There are three main options when it comes to shower screens for care home bathrooms:
● PET plastic safety screens - thee are clear so can be seen through but are a softer material than something like glass so if someone falls against them, the impact won’t be as painful
● Frosted plastic screens - these offer a little more privacy although residents with conditions such as dementia can find them confusing
● Shower curtains - use breathable fabric that is a bright contrast to surrounding areas so it is easy to see
Shower screens can be full height or half height and can open in a variety of ways to make accessing the shower simple. A combination of a half height screen with curtains is also another option to consider.
Bathroom flooring is important, whether the bathroom will be a wetroom style or self-contained. Non-slip flooring is the most important consideration as this cuts out the need for bath mats which can be a trip hazard.
Aim to have contrasting colours to the walls and that all the bathroom floor is the same colour. If you have residents with dementia and similar conditions, think about avoiding dark colours that can look like holes or sparkling effects that can cause confusion.
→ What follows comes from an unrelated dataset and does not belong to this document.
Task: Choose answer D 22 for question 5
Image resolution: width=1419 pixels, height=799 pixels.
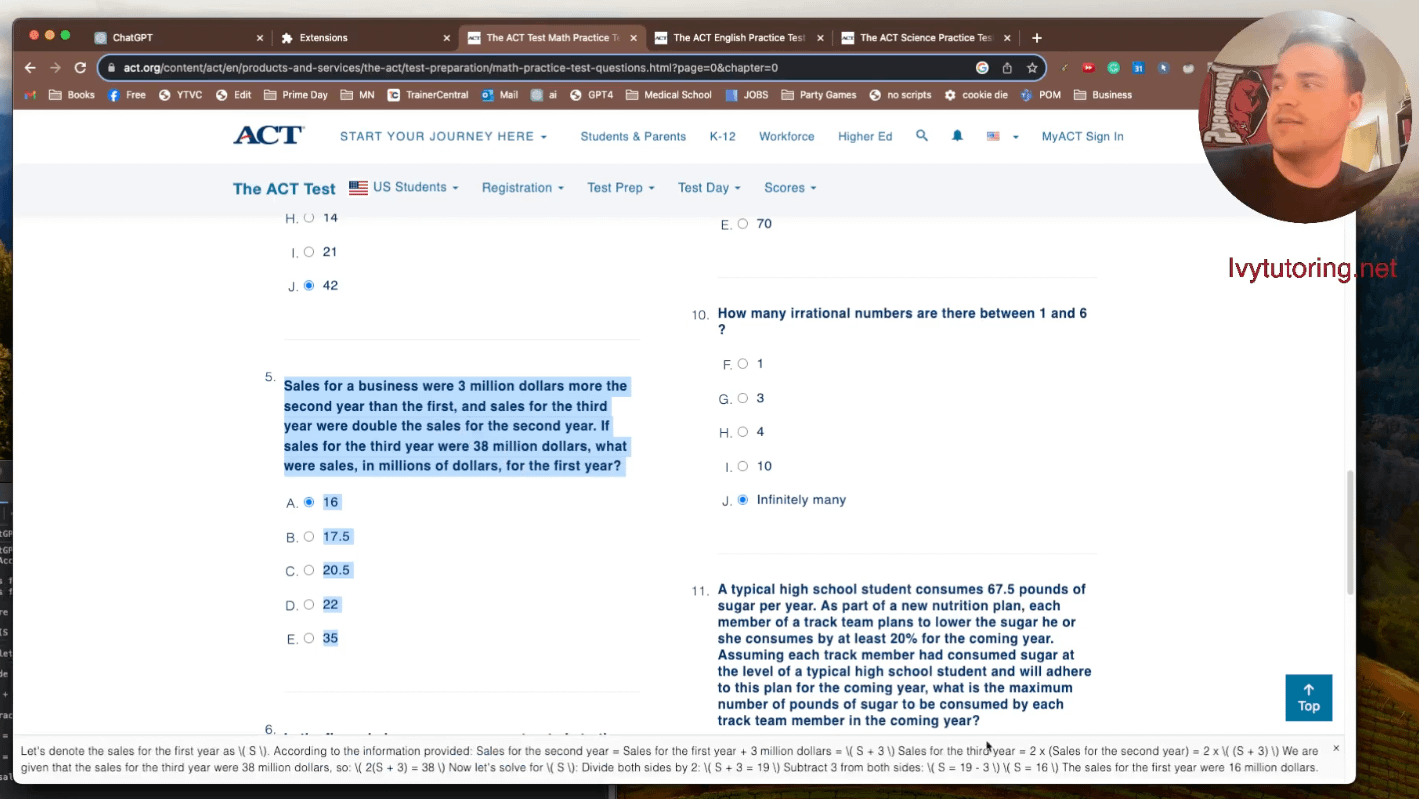Action: pyautogui.click(x=309, y=605)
Other adapted bathroom considerations
Once you have covered these main considerations, there are a few other areas you’ll want to think about when planning an adapted bathroom.
Lighting and heating
Ensuring the room is well lit is important but aim for natural styles of lighting as sometimes elderly people may be sensitive to bright, harsh light. Try to use lighting in pairs to stop shadows that can cause confusion and add task-focused lights over the basin, toilet and the shower.
Think about using low surface temperature (LST) heating so that if someone trips and puts their hands on the heater, there’s less chance of a burn. Cover pipework as this is often very hot to the touch.
You may even want to think about underfloor heating if the renovation is major or a new build care home. This ensures the room is heated but all of the heating elements are out of sight and reach.
Tiles on the walls
Tiles on the walls protect the walls and make it easy for staff to clean. Avoid white tiles if possible as this often seems too much like a hospital for many elderly people.
You may also want to avoid patterns and three dimensional representations of things on the tiles as this can cause confusion or disorientation.
Bathroom accessibility accessories
The final area to consider is the accessibility accessories you can add to the bathrooms to make them even easier for elderly residents.
Top of the list is grab rails which can be placed near toilets, basins, showers and even at intervals around the room. These help people to move with confidence or steady themselves if they feel shaky.
Shower seats come in different styles and can easily fold up when not needed. But they are a great way to give legs a break while having a shower.
Preparing for residents' needs
By taking steps to prepare for residents' needs when planning bathroom areas, you can reduce the risk of accidents and make everything more comfortable for both the residents and staff caring for them. By offering them the most possible dignity in this area, you can help them cope with whatever conditions they have or simply feel more at home.